Als die Verspätung 2 Tage betrug, habe ich den Verkäufer via Mail kontaktiert und nachgefragt. Ich bekam folgendes retour:



> vielen Dank für Ihre E-mail
> 
> Mir tut das natürlich sehr leid aber ich denke mal das es Aufgrund der Lieferung ins Ausland eine weile dauern könnte.
> 
> ...



Ich fand diese Mail sehr "beruhigend" und "hilfreich". Außerden habe ich mich über die Zolluntersuchungen gewundert. Österreich und Deutschland sind ja in der EU.
Hiweise auf Möglichkeiten, was ich tun kann, falls die Lieferung nicht kommt, fielen völlig.

Ich hatte Glück, am nächsten Tag ist das Paket mit 3 Tage Verspätung angekommen. 

Nach einiger Zeit habe ich den Verkäufer bewertet. Infolge der Probleme negativ.
Wenige Stunden später hatte ich eine Email in meinem Postfach - wo mich der Verkäufer darum bat, die Bewertung zurückzunehmen, sie sei unfair, da die Probleme nicht in seinem Bereich gewesen seien....  
Ich schrieb im zurück, dass ich keine weiteren Kontakte wünsche und war fast schon überzeugt, dass ich überreagiert habe.
Das war gestern.
Und das hatte ich heute abends in meiner Mailbox:



> ...Amazon hat mir nun geraten nochmal Kontak aufzunehmen und bei keiner Lösung, den Fall der Verkäufer-Marketpleace Abteilung zu übergeben. Es ist nämlich möglich auch Käufer zu melden und bei Verstößen vom Kauf auf Amazon und im Markplatz auszuschließen wenn Käufer nicht richtig handeln oder gegen die Regeln verstößen. Und dies ist hier der Fall.
> Da ich sofort geantwortet habe und der Artikel eingetroffen ist das wurde durch ihre E-Mail besätigt habe ich alles richtge gemacht.
> 
> Ich bitte Sie die Bewertung zu löschen da ich den Fall bei nicht Beachtung dann weiterleiten werde.
> ...




Das klingt für mich nach Bewertungserpressung. In der Zwischenzeit habe ich die Bewertung herausgelöscht, da ich meinen Account nicht verlieren wollte.


Jetzt habe ich ein paar Fragen:

Löscht Amazon Kundenacounts bei negativen Bewertungen - auch wenn sie überzogen waren? Die Bewertung wurde im Grunde durch die 08/15-Mail am Anfang hervorgerufen.

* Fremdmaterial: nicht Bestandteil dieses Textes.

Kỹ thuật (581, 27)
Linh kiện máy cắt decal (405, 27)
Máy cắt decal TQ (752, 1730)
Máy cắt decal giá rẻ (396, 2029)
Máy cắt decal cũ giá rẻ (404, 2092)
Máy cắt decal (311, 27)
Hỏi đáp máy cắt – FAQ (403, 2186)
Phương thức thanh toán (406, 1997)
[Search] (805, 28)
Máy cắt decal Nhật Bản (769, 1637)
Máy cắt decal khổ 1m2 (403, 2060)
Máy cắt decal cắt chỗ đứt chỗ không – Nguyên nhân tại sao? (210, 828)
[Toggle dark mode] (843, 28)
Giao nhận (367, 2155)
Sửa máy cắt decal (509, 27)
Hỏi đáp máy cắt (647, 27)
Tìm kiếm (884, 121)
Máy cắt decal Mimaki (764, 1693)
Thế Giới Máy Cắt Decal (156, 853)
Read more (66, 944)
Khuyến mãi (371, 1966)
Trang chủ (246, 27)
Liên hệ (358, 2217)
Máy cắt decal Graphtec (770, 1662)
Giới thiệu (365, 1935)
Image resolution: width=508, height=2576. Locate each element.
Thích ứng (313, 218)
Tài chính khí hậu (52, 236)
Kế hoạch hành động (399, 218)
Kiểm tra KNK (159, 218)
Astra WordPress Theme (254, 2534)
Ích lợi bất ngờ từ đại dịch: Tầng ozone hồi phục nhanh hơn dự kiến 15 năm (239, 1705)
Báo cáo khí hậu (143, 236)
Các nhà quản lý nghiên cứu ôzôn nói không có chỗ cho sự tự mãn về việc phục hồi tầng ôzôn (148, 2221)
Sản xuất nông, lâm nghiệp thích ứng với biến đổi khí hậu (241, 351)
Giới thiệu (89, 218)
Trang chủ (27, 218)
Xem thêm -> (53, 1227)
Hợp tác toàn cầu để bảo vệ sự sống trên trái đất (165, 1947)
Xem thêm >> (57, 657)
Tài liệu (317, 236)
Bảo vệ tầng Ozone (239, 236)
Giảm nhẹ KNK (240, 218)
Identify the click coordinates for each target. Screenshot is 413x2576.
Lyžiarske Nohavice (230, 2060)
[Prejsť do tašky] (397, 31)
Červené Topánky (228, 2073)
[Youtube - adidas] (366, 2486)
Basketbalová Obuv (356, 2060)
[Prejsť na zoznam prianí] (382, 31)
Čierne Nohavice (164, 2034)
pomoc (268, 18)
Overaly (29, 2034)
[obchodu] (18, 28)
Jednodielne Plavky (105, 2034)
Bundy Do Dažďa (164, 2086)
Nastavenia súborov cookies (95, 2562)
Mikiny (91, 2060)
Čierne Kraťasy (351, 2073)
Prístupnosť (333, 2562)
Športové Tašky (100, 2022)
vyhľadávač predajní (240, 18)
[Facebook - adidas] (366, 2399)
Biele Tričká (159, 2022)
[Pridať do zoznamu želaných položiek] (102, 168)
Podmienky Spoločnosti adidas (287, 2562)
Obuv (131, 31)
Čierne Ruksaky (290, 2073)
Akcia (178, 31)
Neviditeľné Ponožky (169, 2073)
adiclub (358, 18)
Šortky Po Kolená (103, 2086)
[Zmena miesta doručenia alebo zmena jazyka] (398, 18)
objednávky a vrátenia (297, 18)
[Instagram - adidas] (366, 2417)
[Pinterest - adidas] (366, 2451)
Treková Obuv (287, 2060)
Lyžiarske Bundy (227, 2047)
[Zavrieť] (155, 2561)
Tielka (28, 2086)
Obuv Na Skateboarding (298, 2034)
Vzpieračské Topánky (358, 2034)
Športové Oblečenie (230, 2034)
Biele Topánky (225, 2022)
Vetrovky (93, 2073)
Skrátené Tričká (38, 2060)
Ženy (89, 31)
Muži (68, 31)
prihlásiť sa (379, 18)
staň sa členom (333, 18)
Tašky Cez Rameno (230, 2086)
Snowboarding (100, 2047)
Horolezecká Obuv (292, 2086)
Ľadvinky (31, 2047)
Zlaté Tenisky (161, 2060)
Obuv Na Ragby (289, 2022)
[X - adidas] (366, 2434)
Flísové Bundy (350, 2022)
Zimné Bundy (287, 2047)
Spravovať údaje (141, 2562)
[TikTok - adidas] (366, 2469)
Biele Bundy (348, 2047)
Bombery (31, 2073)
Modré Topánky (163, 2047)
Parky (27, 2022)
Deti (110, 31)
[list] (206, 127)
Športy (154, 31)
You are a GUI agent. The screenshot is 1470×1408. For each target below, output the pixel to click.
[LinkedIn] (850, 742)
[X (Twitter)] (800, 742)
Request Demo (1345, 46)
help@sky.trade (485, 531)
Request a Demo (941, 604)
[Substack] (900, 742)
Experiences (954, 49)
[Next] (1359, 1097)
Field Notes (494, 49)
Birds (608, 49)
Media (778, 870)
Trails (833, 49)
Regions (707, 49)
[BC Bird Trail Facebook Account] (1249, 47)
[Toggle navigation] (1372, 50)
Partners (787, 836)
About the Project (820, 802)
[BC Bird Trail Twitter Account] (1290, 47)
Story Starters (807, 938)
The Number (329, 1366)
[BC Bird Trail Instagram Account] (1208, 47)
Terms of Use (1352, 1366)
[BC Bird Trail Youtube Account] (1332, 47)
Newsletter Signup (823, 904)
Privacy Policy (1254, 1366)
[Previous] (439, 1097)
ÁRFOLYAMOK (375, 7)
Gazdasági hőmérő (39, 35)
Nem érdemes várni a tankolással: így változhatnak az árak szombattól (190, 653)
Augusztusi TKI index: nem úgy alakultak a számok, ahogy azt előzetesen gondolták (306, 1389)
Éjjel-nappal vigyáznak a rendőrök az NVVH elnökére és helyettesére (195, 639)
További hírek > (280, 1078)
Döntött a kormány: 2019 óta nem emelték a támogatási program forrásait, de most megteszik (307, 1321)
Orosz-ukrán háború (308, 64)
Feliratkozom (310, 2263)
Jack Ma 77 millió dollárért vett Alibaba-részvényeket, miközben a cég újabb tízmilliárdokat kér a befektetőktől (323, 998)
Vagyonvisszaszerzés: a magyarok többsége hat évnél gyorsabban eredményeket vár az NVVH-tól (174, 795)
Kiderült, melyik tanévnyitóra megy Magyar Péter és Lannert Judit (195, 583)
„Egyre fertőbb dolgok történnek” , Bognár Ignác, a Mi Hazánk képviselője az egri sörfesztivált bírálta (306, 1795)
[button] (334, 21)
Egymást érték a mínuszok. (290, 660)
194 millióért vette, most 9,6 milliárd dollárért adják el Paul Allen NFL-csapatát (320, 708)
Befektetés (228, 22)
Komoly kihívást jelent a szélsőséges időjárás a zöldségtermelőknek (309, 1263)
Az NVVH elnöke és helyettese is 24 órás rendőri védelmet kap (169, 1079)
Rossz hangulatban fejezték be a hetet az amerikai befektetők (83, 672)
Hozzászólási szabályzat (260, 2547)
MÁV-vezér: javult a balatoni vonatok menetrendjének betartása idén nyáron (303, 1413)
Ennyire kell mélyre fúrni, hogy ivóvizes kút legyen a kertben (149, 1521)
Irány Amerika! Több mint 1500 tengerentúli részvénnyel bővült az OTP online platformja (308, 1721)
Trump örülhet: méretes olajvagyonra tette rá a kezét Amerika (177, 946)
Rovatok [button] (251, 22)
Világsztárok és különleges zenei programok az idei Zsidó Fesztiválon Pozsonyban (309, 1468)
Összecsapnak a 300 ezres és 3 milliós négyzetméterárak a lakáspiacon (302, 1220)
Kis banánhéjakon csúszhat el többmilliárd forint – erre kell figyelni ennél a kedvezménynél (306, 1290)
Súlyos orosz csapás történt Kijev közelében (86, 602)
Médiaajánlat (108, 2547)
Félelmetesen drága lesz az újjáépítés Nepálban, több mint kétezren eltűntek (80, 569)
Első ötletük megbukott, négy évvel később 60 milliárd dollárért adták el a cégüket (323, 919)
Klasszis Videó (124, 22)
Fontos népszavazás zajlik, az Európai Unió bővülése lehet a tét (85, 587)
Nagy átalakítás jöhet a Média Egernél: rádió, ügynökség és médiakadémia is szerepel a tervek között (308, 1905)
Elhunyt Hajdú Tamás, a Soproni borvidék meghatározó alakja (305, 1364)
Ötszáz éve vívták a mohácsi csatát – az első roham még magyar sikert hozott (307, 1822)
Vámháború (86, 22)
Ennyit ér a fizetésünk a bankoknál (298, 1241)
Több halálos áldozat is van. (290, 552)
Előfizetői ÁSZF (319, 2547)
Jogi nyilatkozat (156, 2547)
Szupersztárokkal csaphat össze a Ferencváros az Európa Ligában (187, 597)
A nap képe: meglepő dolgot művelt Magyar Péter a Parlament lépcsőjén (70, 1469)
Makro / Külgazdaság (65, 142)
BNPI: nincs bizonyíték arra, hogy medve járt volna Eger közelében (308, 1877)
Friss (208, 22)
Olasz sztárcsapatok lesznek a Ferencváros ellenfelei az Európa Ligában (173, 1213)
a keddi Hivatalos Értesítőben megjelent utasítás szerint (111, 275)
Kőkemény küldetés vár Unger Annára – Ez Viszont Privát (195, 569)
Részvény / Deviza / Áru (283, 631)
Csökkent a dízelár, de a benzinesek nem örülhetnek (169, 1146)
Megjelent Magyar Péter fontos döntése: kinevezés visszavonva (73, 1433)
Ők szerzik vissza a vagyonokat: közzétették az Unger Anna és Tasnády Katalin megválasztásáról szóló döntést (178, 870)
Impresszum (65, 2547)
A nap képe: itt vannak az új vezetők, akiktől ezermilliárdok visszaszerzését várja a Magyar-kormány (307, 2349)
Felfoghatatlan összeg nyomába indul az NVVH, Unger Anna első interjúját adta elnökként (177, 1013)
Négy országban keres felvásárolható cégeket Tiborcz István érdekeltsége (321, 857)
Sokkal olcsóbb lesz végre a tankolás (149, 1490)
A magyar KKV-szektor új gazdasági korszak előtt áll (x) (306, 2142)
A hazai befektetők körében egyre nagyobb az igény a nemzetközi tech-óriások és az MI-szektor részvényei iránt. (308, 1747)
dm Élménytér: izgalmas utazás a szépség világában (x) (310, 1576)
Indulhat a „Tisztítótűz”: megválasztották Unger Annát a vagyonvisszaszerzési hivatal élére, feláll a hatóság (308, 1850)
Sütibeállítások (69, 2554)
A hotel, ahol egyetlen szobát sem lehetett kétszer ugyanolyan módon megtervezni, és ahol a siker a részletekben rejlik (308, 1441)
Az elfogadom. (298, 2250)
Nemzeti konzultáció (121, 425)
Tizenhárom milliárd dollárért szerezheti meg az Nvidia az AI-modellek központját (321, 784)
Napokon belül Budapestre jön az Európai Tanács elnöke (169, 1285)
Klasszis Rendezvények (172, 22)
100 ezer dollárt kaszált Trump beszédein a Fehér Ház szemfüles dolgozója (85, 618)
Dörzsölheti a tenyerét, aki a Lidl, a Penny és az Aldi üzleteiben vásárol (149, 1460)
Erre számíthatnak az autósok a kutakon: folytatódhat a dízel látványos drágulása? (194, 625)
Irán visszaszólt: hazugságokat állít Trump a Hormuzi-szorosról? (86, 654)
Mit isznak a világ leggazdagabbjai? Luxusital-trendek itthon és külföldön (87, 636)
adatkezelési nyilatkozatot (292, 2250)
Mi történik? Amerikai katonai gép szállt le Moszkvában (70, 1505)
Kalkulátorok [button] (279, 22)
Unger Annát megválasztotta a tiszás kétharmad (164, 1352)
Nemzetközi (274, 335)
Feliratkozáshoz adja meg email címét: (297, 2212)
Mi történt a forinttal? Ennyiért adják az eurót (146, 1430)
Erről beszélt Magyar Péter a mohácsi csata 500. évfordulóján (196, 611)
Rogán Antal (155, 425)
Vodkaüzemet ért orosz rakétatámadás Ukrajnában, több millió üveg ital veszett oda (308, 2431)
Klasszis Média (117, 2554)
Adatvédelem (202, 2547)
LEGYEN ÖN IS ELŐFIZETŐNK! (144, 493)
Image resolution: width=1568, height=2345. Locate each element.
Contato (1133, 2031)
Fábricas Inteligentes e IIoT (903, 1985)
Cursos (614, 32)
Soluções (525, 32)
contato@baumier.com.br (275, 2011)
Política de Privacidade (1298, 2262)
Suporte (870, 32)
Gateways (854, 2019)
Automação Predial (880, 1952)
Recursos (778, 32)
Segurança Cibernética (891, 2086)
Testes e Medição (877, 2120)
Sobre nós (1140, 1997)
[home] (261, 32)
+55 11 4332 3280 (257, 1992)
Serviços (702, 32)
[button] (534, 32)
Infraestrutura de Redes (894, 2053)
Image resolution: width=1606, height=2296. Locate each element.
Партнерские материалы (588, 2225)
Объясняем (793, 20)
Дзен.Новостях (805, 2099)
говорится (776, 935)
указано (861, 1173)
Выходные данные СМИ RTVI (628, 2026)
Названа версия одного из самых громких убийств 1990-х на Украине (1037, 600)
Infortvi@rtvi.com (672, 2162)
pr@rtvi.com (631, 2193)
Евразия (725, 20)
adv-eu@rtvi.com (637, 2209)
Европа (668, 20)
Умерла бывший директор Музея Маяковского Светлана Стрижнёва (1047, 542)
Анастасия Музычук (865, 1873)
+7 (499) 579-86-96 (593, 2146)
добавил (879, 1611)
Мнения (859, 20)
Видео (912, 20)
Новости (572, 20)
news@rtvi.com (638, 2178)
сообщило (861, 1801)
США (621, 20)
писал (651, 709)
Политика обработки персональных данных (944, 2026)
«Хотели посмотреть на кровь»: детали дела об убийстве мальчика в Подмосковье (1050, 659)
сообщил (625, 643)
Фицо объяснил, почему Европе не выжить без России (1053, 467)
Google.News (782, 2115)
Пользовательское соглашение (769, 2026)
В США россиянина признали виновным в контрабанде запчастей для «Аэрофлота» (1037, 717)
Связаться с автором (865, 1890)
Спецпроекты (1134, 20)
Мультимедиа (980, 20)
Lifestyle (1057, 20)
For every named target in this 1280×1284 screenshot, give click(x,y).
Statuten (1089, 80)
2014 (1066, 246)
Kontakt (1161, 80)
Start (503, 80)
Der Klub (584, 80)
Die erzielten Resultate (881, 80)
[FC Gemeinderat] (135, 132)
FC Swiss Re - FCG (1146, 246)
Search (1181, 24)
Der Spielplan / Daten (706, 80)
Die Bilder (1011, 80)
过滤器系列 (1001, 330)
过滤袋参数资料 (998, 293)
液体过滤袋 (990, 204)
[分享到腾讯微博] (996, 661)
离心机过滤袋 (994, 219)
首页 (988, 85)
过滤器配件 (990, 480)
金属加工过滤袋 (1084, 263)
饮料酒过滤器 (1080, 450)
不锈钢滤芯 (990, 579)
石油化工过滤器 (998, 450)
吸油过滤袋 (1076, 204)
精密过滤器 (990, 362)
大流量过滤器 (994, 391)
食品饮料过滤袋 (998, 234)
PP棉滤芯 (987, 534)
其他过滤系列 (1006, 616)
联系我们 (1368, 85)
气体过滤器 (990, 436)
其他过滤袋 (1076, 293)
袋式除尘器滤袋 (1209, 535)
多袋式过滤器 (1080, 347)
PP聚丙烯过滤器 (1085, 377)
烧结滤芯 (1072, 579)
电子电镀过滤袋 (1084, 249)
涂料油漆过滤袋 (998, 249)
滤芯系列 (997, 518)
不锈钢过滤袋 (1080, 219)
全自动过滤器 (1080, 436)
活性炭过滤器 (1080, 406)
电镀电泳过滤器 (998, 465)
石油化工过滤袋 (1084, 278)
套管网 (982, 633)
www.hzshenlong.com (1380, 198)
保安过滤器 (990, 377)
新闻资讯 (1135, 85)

Kann das mit dem Zoll stimmen?

Kann ich herausfinden, ob ich ein Einzelfall war und nur Pech hatte oder ob der Verkäufer systematisch negative Bewertungen mittels Drohungen vermeiden will?

LG
P


----------



## BenTigger (2 Mai 2012)

Mal ehrlich, was war denn so lebensnotwendig, dass du dich über 3 Tage Lieferzeitverspätung so aufregst?
Wenn du das so eilig hast, dann bestelle beim Onlinehändler mit Postweg nichts sondern kaufe im Laden vor Ort.
Ja auch der Zoll von Deutschland nach Österreich und umgekehrt kann verdächtige Sendungen überprüfen. Da man sich ja via Österreich z.B. in Deutschland verbotene Sachen kaufen kann. Und klar, beim nächsten mal komme ich dem Zöllner mit deiner Begründung es sei EU und er dürfe mich nicht kontrollieren, wenn ich wieder mal aus den Niederlanden nach Deutschland einreise. Ist ja sein Pech, das in den Niederlanden Cannabis erlaubt ist aber hier nicht. Aber wegen EU darf er mich nicht kontrollieren. Ob er sich darauf einlässt??? Wohl in der Form, das seine Handschellen um meine Handgelenke klacken..

ICH würde mich auch über eine unberechtigte negative Bewertung beschweren, wenn ich alles richtig gemacht habe.
Und Ja Amazon kann solche Kleinkrämerkunden wie dich sperren.


----------



## physicus (2 Mai 2012)

Hallo!

Danke für die Antwort.

Scheint, dass ich Glück gehabt habe. Die Suche nach dem Verkäufernamen (Familienname und erster Buchstabe des Vornamens) haben mich zu einem weiteren Shop (Absendeaddresse stimmt überein) geführt.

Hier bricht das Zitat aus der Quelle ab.